You are putting up with this because a) you are afraid of being a single mom and b) because you would be lonely without him. Both of those are legitimate concerns. I have been there. I understand. I went through all that myself, and I at least had the ability to quickly get a full time job with good pay. I don't know what marketable skills you have, and I know that the idea of having to support yourself and your kids, less whatever child support you might get, is enough to scare you to death. I am sure you would miss him. I'm sorry to say that when my dh left, my only emotion was relief. It was unbelievably hard for me to let him come back. I found myself wishing I could miss him. At least you're not there yet.

You're gonna have to trust me on this, because you're not seeing it from the other side, but the security and the few crumbs of attention he throws you every now and again aren't worth it. You deserve better than that. You are a princess, a child of the King, and you deserve to have someone who will love you as Christ loved the church.

Your husband might be that someone. I am getting the impression that he does love you in his own selfish way. If you really love him, then you are going to have to become his helpmeet. That doesn't mean just taking whatever he dishes out, keeping the peace and making him feel good about himself while he treats you like dirt. It means helping him to grow up and become the man God wants him to become, and in order to do that you are gonna have to get tough.
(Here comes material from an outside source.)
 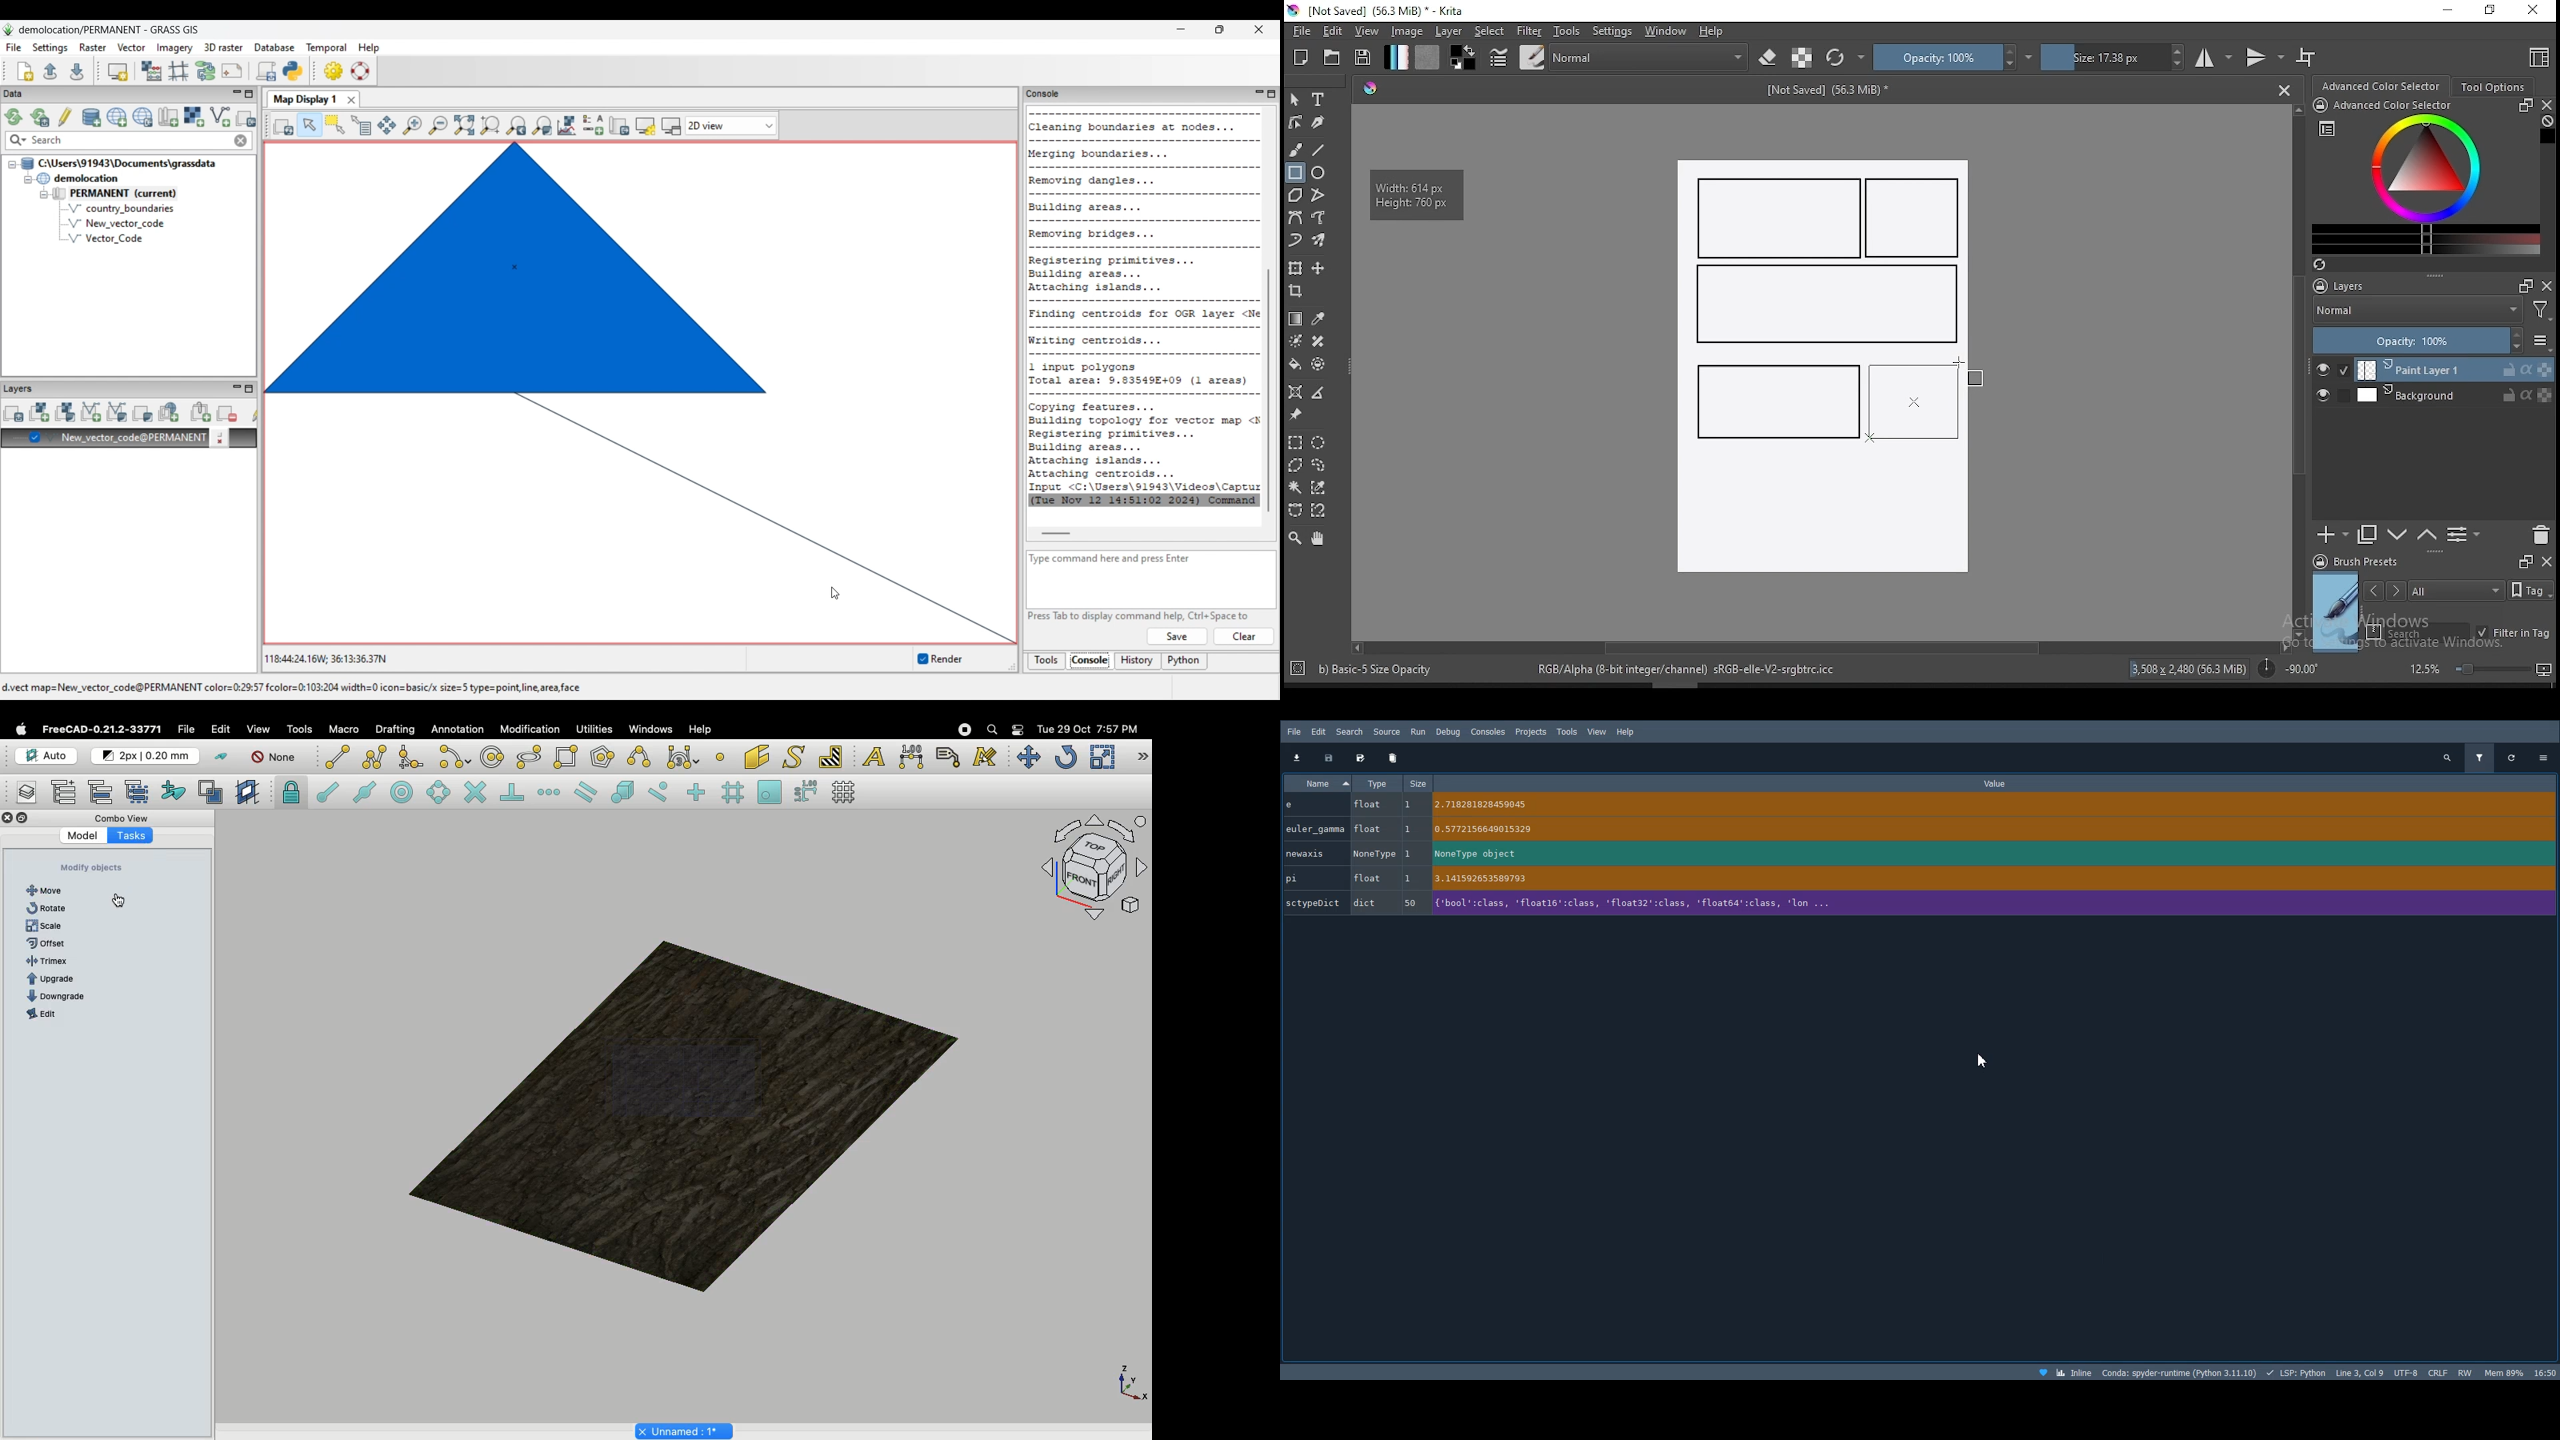 What do you see at coordinates (874, 758) in the screenshot?
I see `Text` at bounding box center [874, 758].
You have to hold his feet to the fire until he either changes what he's doing or gets seriously burned.

You certainly can vent here all you want, and I'm glad it's helping, but if you really want your marriage to change, you are going to have to take some action.




Hislittleone -> RE: Double Standard vent... (7/3/2008 4:53:34 AM)
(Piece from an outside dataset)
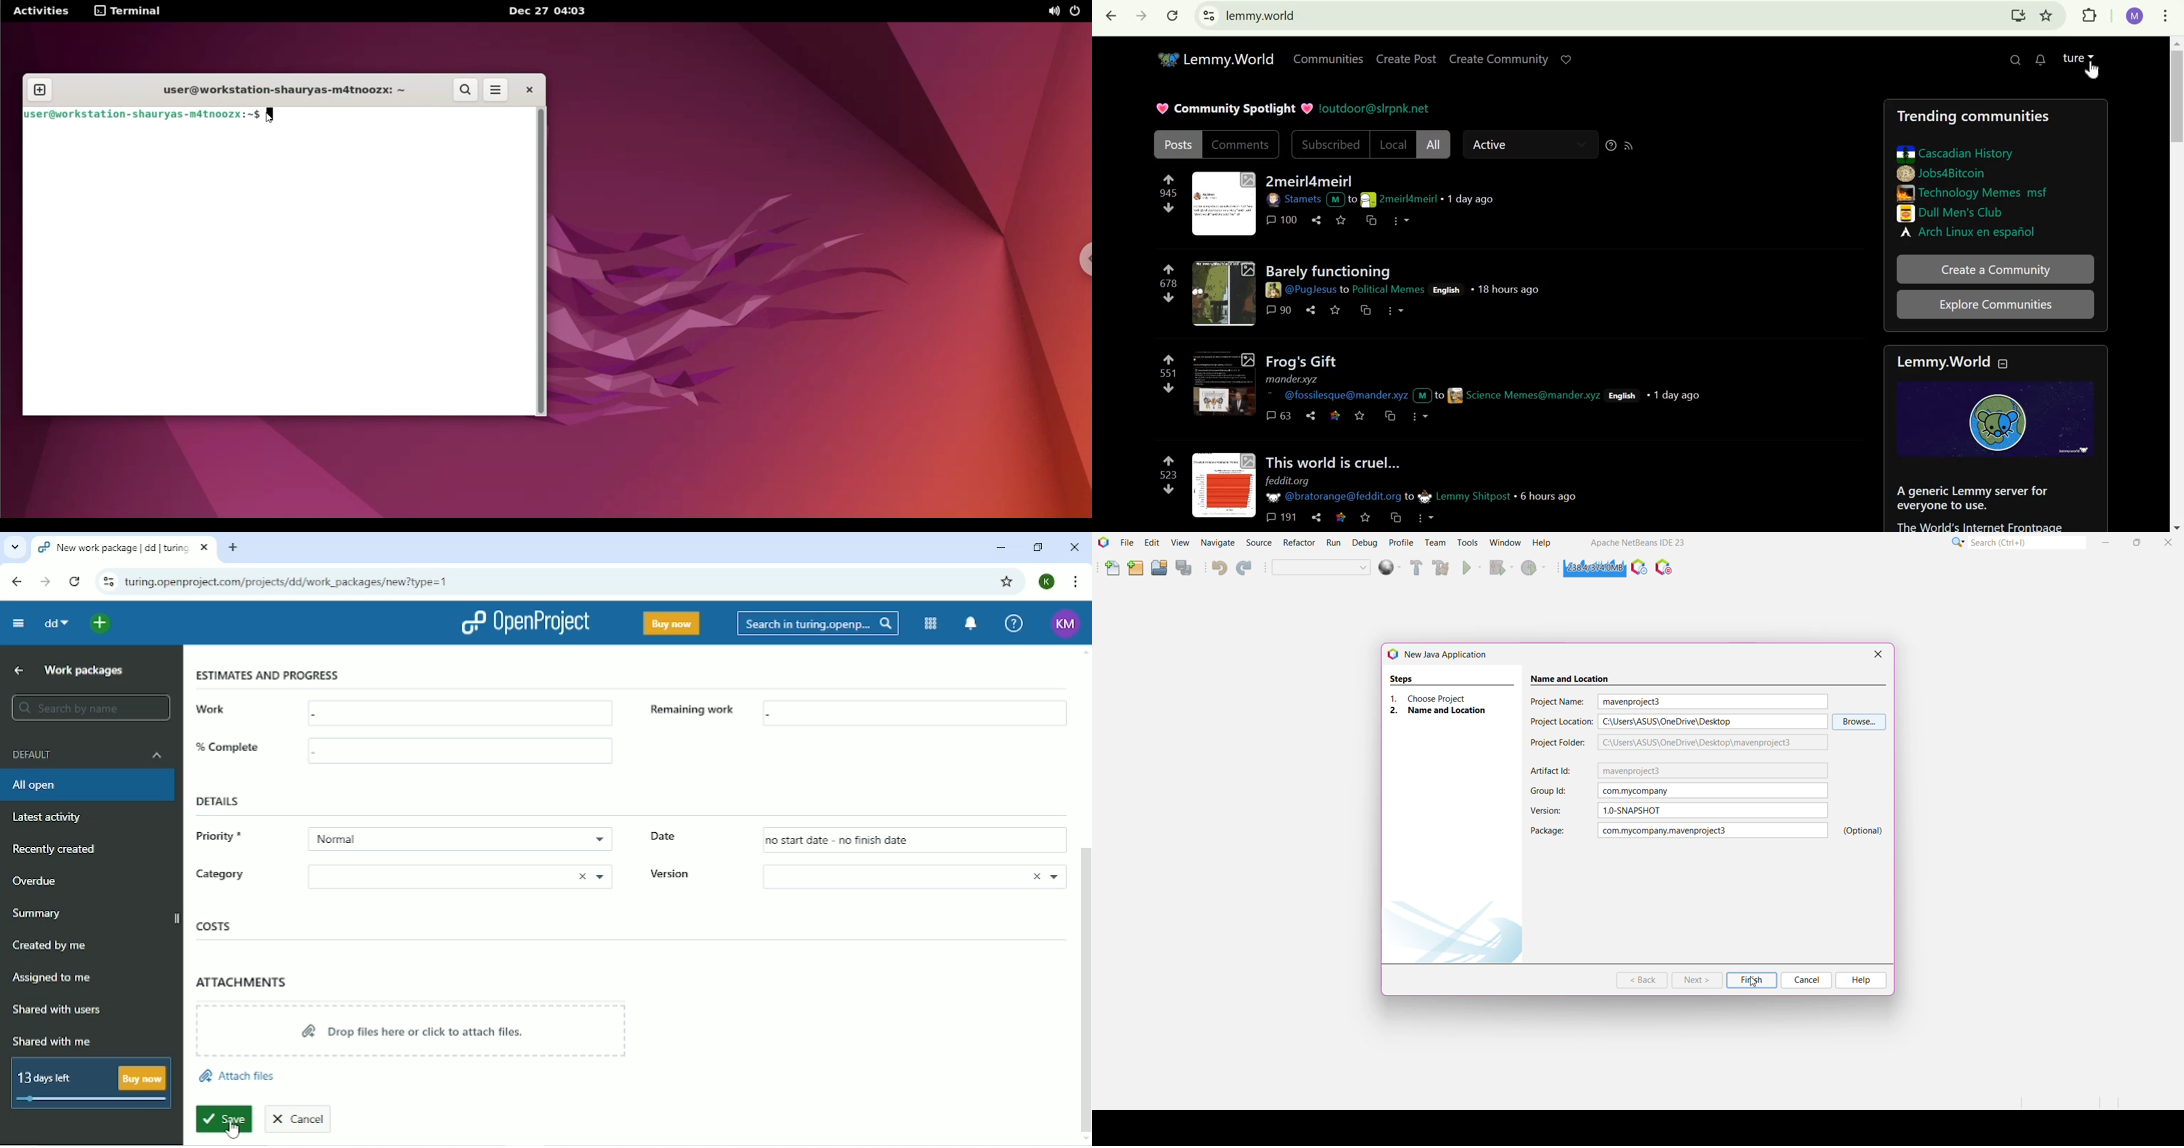 The width and height of the screenshot is (2184, 1148). I want to click on create community, so click(1499, 60).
In complete agreement with Cindy....again. [8D]

VIW, have you ever considered counseling to better learn how to deal with confrontational situations?




iwillfearnoevil -> RE: Double Standard vent... (7/3/2008 8:56:12 AM)

quote:

ORIGINAL: VisitorinWaiting
iwillfearnoevil....he still hasn't told me his objection. He just shook his head when I was telling him about it that night, and then when I asked, he didn't respond. I didn't push for an answer. I figure that I will bring it up again tomorrow or sometime when his schedule hasn't been as full as today...he's working double shifts today...and hopefully, I can get an answer then. I have such a fear of confrontation...just thinking about it makes me sick to my stomach...but the thing with the resturant flowed so smoothly and easily for me...I think it was because I had talked about it so much with you ladies that it made it easier to talk to him.
Scared to do anything? Well, yes and no. I am scared that our marriage will totally flop if I confront him. I am afraid that I will never have happy times with him again...like lately we have been watching a lot of movies because I had to turn off our cable for lack of funds to pay every month...so, it's so nice sitting here with him...cuddling with him...and him letting me lie in his lap and cry when we have one of those sad movies and laughing with him when something funny happpens....and him poking me when something is funny that he really knows I will get... It's time like that when I think...I can't confront him...these times will no longer exist...
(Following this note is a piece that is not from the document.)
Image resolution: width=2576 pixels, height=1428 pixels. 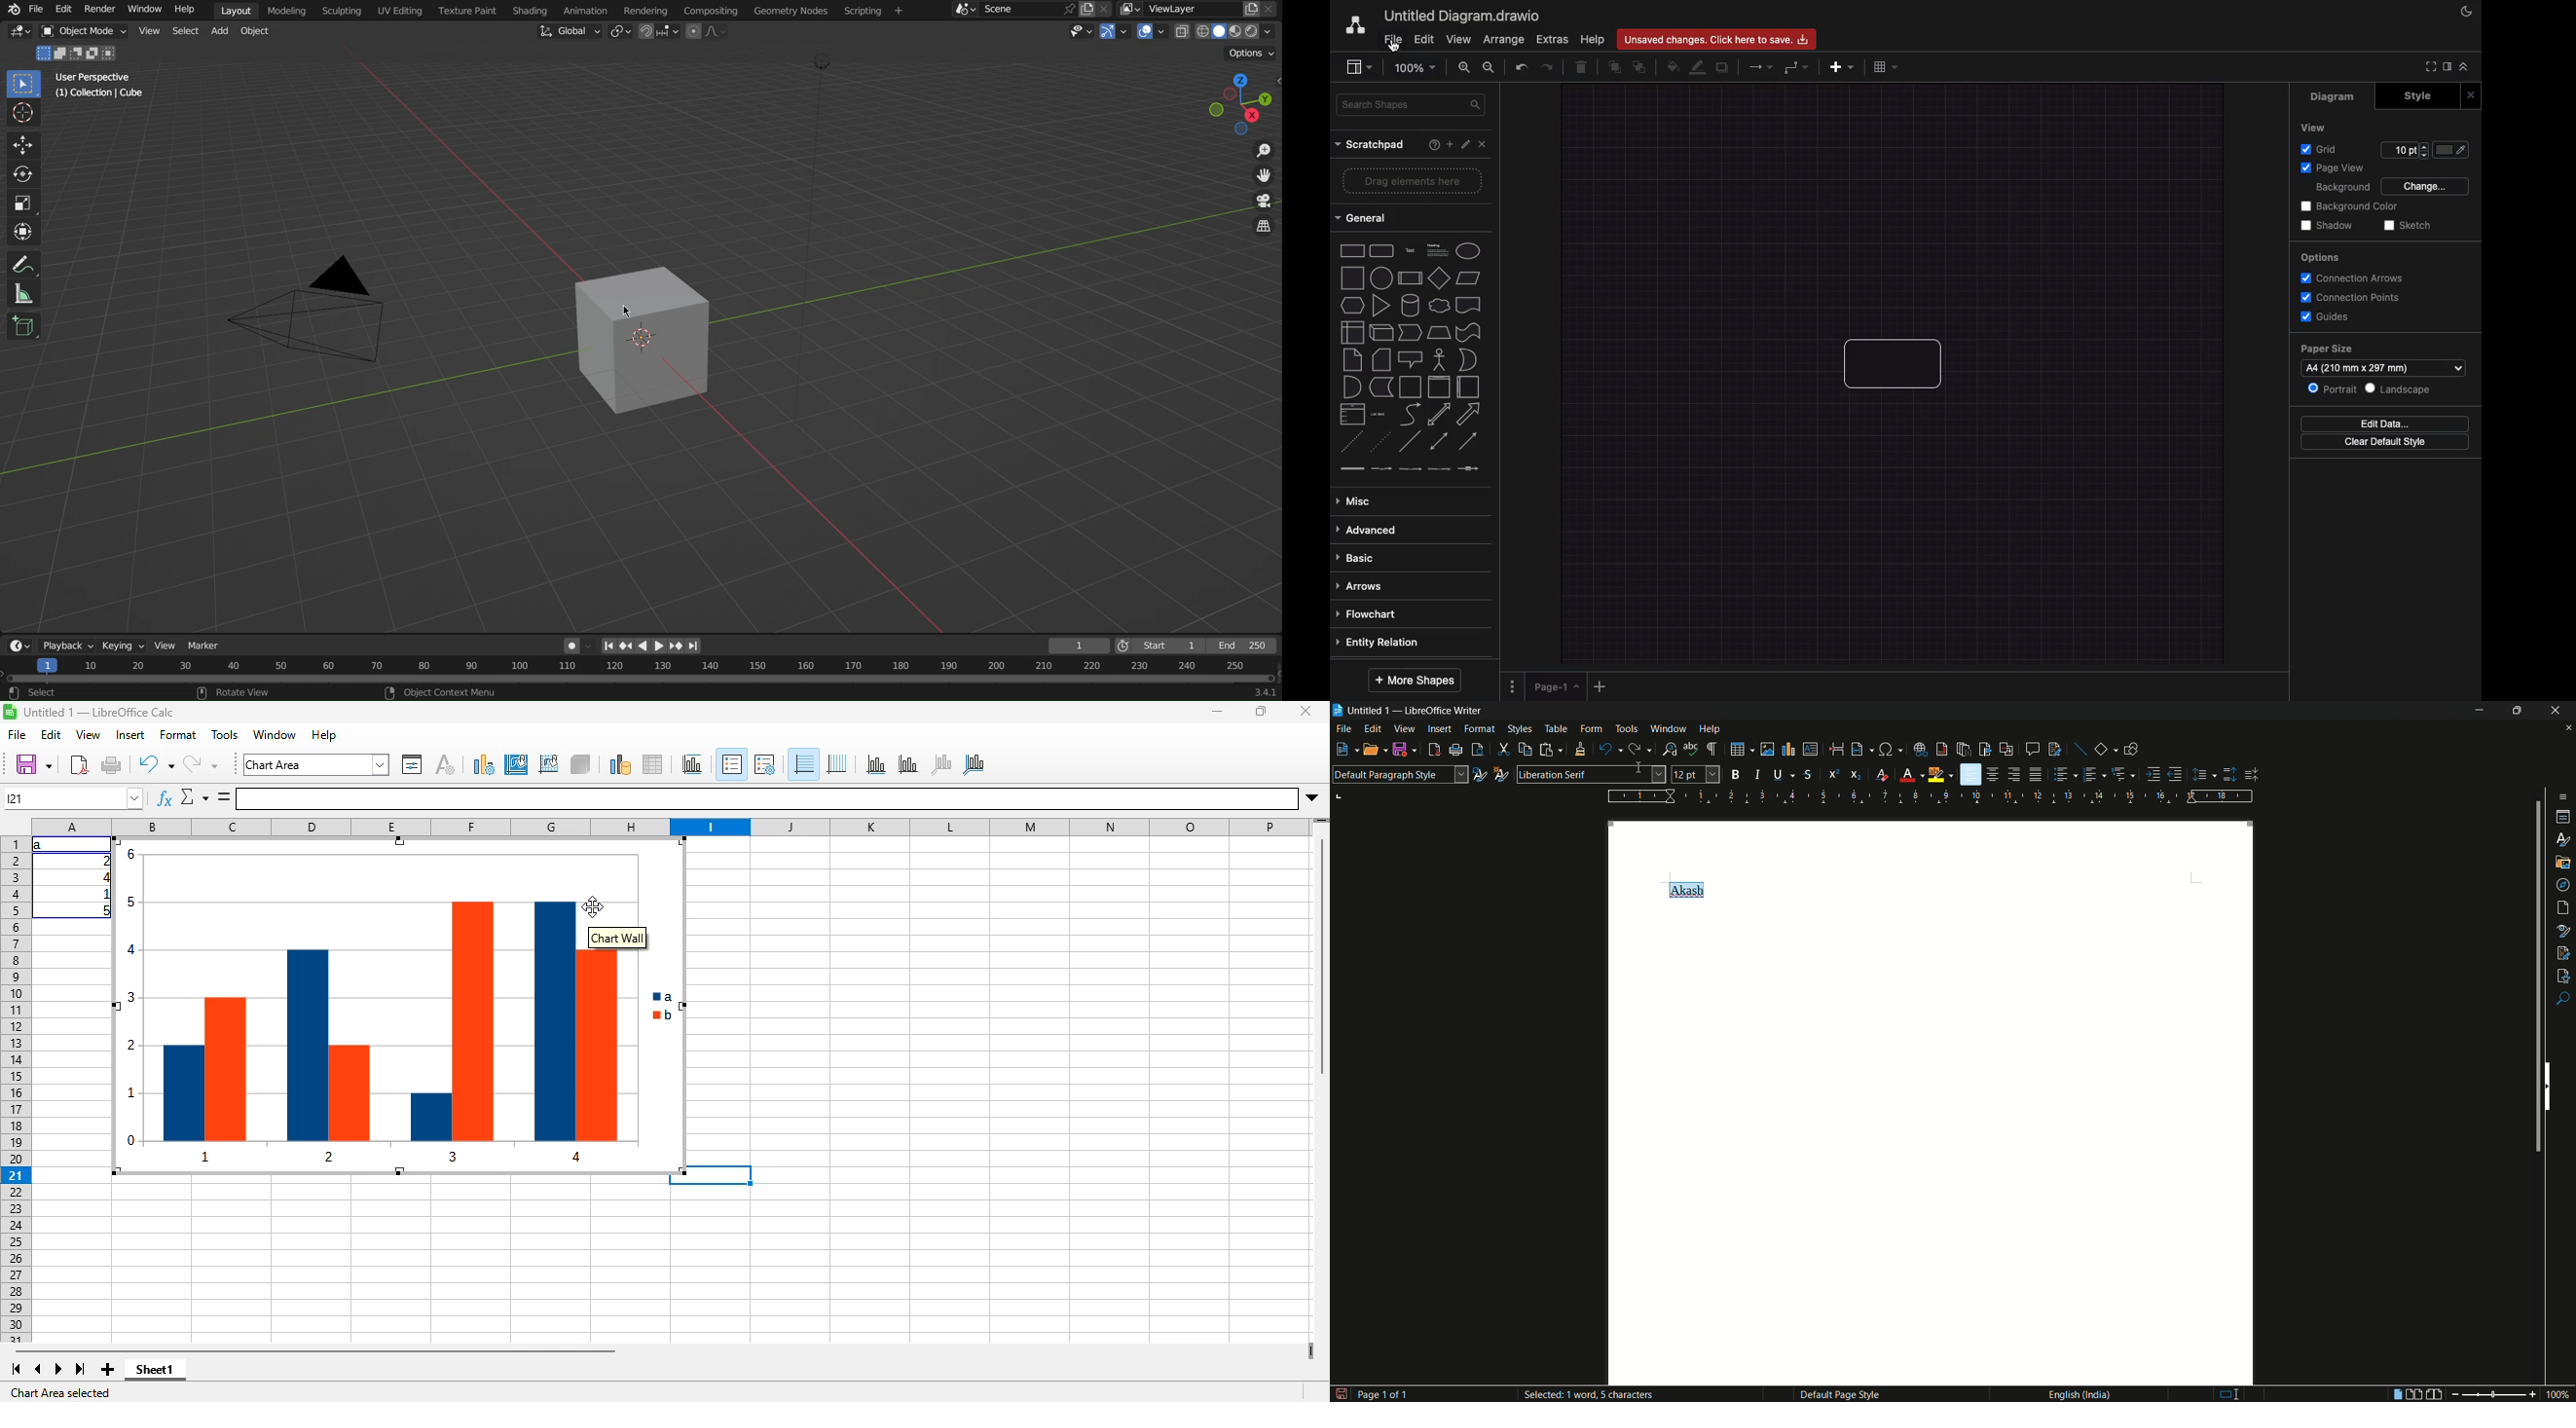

good morning viw. i totally understand your concerns and they are definately vald. it's tough being in a place where you feel you have a bad marriage and any change could eliminate it cause you are thinking something is better than nothing. i've thought that before too. does your family get together with his parents at all, like for dinner after church or anything? i wonder if you could bring up the bible study in front of everybody. if the lady doesn't go to your church, you can ask his parents if they know so and so, and mention she is running a bible study.

i know cuddling and watching movies is really good, but you are only settling as a few women hear pointed out. you can have an amazing marriage that is 10 times better and you won't believe, but it'll take making some action of some sort. doing nothing, kinda endorses the status quo. praying for you and your family.